Les divisions entre chrétiens vont à l’encontre de la volonté du Christ ; en outre, elles sont un scandale pour les gens, pour le monde ; enfin, elles constituent un obstacle pour la prédication de l’Evangile. Ce qui me pousse personnellement à y travailler, c’est le désir de contribuer, tant dans notre Eglise que dans les milieux œcuméniques, à surmonter ces divisions.
– Et c’est cela qui fait que le travail
de Foi et constitution est si important ?
Je crois que le mouvement œcuménique est un don de Dieu pour nous aider à inverser le cours de siècles de séparation et pour faire avancer les chrétiens ensemble vers là où ils devraient être, conformément à ce que le Christ a voulu et à ce pour quoi il a prié.
Pouvons-nous trouver une identité commune avec toutes les traditions ici représentées au sein de Foi et constitution ? C’est là une entreprise merveilleuse, une gageure, à laquelle nous devons tous nous atteler dans un esprit de conversion du cœur, en créant des attitudes nouvelles.
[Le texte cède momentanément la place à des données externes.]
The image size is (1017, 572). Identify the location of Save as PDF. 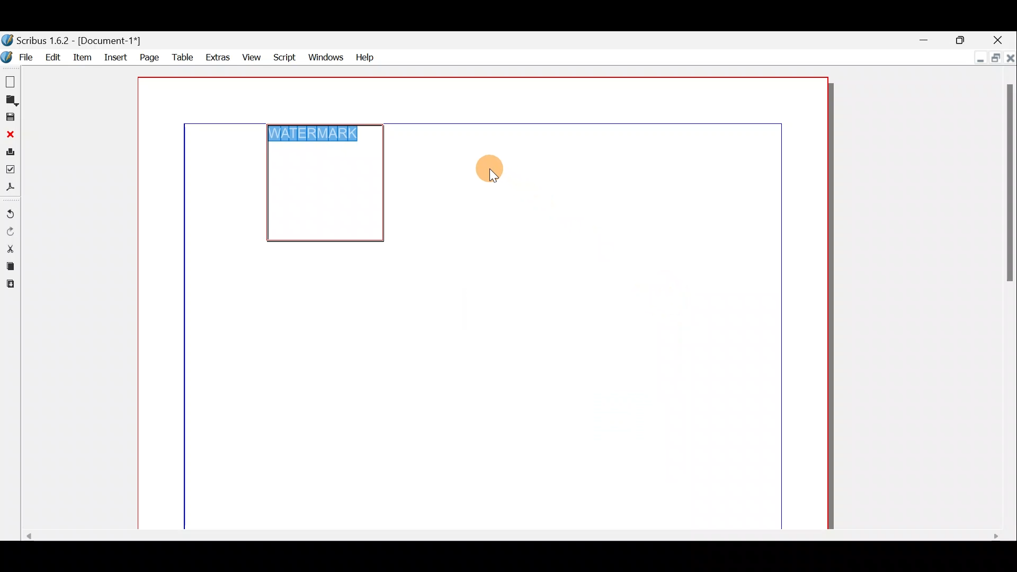
(10, 188).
Cela implique que, en permanence, nous devons nous efforcer de modifier notre état d’esprit et commencer à nous faire de plus en plus confiance. Et l’un des moyens qui s’offrent à nous pour ce faire, c’est de dialoguer en toute sincérité.
(*)
Friedrich Degenhardt est journaliste ; il se prépare au ministère dans l’Eglise évangélique luthérienne du nord de l’Elbe.